Até bem pouco tempo atrás, bandidos usavam símbolos católicos, como imagens de santos e crucifixos, inclusive pedindo proteção rezando o Pai Nosso e a Ave Maria. No entanto, em várias comunidades do Rio de Janeiro (RJ), Fortaleza (CE) e Salvador (BA), os criminosos facionados passaram não só a se identificarem como evangélicos, mas também a imporem a sua religião, atacando e destruindo templos de umbanda e candomblé, bem como perseguindo igrejas católicas.

São os chamados “traficantes evangélicos”, “narcopentecostais” ou “traficrentes” que agem em nome de Jesus e misturam crime, fé e ideais evangélicos. No Rio de Janeiro, eles se identificam como “soldados de Jesus” que forma a  “Tropa de Aarão”, em referência ao irmão mais velho de Moisés (fonte: livro Traficantes Evangélicos – Quem são e a quem servem os novos bandidos de Deus, de 2023, de autoria da teóloga e pastora Vivian Costa).

Trata-se de um novo cenário preocupante, pois a qualquer momento as realidades podem se cruzar da mesma forma que o garimpo ilegal na Terra Indígena Yanomami, em Roraima, foi loteado pelo crime organizado, fazendo surgir o narcogarimpo, que se cruza com a política partidária, conforme mostram as investigações da Polícia Federal.

Se a política partidária está sendo dominada pela religião evangélica; se o narcogarimpo também está cooptando a política partidária; se o narcotráfico está começando a dominar o público evangélico em seus redutos; então não há nada que possa impedir de que, se nada for feito, em um futuro muito próximo esteja tudo misturado: política partidária, garimpo ilegal, narcotráfico e traficantes evangélicos.

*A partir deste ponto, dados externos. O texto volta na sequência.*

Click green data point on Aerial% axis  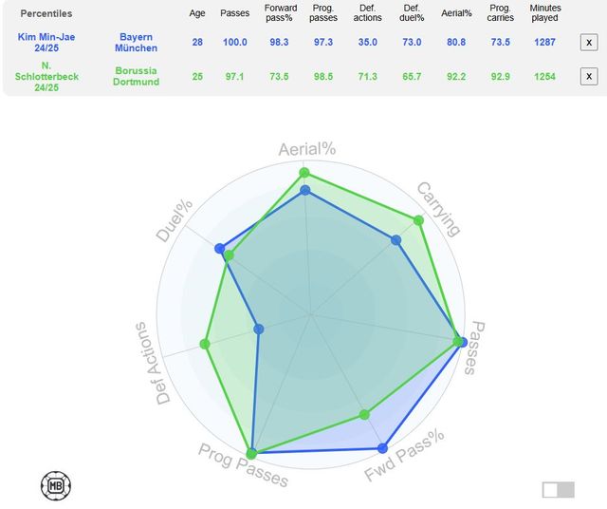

Pelo que se viu em Roraima, onde políticos investigados por crimes eleitorais, envolvimento com o tráfico de drogas e o garimpo ilegal são conduzidos aos postos-chaves da política local, onde há evangélicos que compactuam, então essa hipotética realidade de “tudo junto e misturado” não está longe de acontecer. Há algo muito perigoso sendo gestado.